References	Year	Design	Population	Method	Comments
Kanner et al. [43]	2000	Prospective controlled trial	Patients with partial or generalized epilepsy and depression or OCD	N=95 partial epilepsy, N=5 generalized epilepsy, N=97 depressive disorder , N=3 OCD	Sertraline is safe to use in epilepsy patients
Specchio et al. [44]	2004	Open, multicentered, uncontrolled clinical trial	Depressed epileptic patients on antiepileptic drugs	N=45, Six patients dropped out	Four months of citalopram (20 mg/d) therapy improved depression symptoms and reduced seizure frequency.
Kühn et al. [45]	2003	Clinical trial	Inpatients with MDD and TLE	N=75 received standard treatment with citalopram, mirtazapine, or reboxetine, respectively	At Week 4, reboxetine was shown to be more effective than citalopram but not mirtazapine.
Ribot et al. [47]	2017	Retrospective observational study	Patients with epilepsy	N=100 were started on an SSRI or SNRI	SSRIs and SNRIs did not appear to increase seizure frequency. Also, regardless of seizure frequency, these medications appeared to treat mental symptoms effectively.
Thomé-Souza et al. [48]	2007	Clinical trial	children and adolescents with epilepsy and depressive disorders	N=36 were started on Sertraline or fluoxetine	SSRIs were an effective treatment choice, with low side effects and good seizure control in children and adolescents.

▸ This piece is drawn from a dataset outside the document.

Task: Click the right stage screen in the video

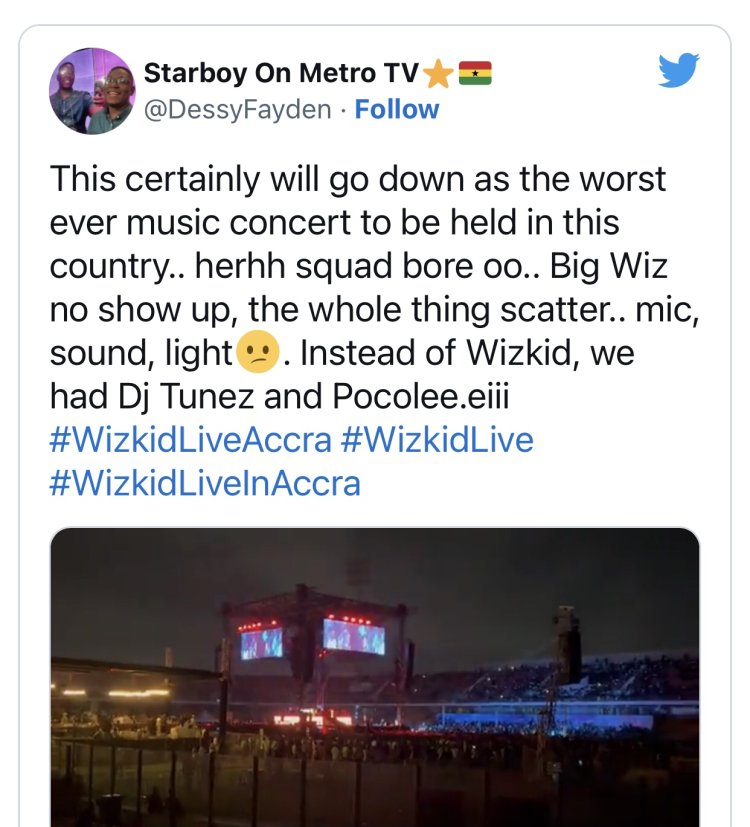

The strongest evidence for effectiveness and safety now supports using citalopram, sertraline, or mirtazapine as first-line pharmacotherapy, but bupropion should be avoided. Always remember to begin slowly and to use the lowest effective dosage. Vagus nerve stimulation appeals to persons with refractory partial epilepsy and refractory depression since it may be suitable for both disorders. However, the efficacy of vagus nerve stimulation in relieving mood in patients with epilepsy remains unknown [46]. Ribot et al. agreed with all the studies above and found that SSRI and serotonin-norepinephrine reuptake inhibitors (SNRIs) are effective in treating depression and did not increase the seizure frequency (Table 2) [47]. Thomé-Souza et al. found that SSRIs are a practical treatment choice for children and adolescents with epilepsy and depressive disorders, given their ability to alleviate depressive symptoms, their low risk of side effects, and their ability to control seizures at an acceptable level (Table 2) [48]. Pharmacotherapy, coupled with non-pharmacological therapy, can be an effective tool to treat depression in patients with epilepsy.

Limitations

This study does not take into account the genetic susceptibility to depression, as well as environmental variables that may enhance the susceptibility to depression in people with epilepsy. Furthermore, when evaluating the efficacy of treatment, the study did not consider the severity of the depression presentation at the time of the trial. Lastly, the sample sizes in all of the studies were relatively small.

Conclusions

Patients with epilepsy frequently suffer from depression, which is a prevalent psychiatric disorder in this population. When it comes to depression and epilepsy, it appears that the relationship is bidirectional; having depression increases the risk of developing epilepsy, and having epilepsy appears to increase the risk of developing depression. In light of these considerations, effective and safer treatment of depression associated with epilepsy is of crucial clinical importance. A significant number of studies have revealed that psychotherapy effectively treats depression in patients with epilepsy. It might be challenging to know where to start when it comes to pharmacological therapy of individuals with epilepsy and mental comorbidities, although modern antidepressants (SSRIs, SNRIs) are regarded to be safe and effective for usage in epilepsy. Finally, we recommend that more important studies be performed on the relationship between epilepsy and depression to establish a more coordinated and directed approach for detecting and treating depression.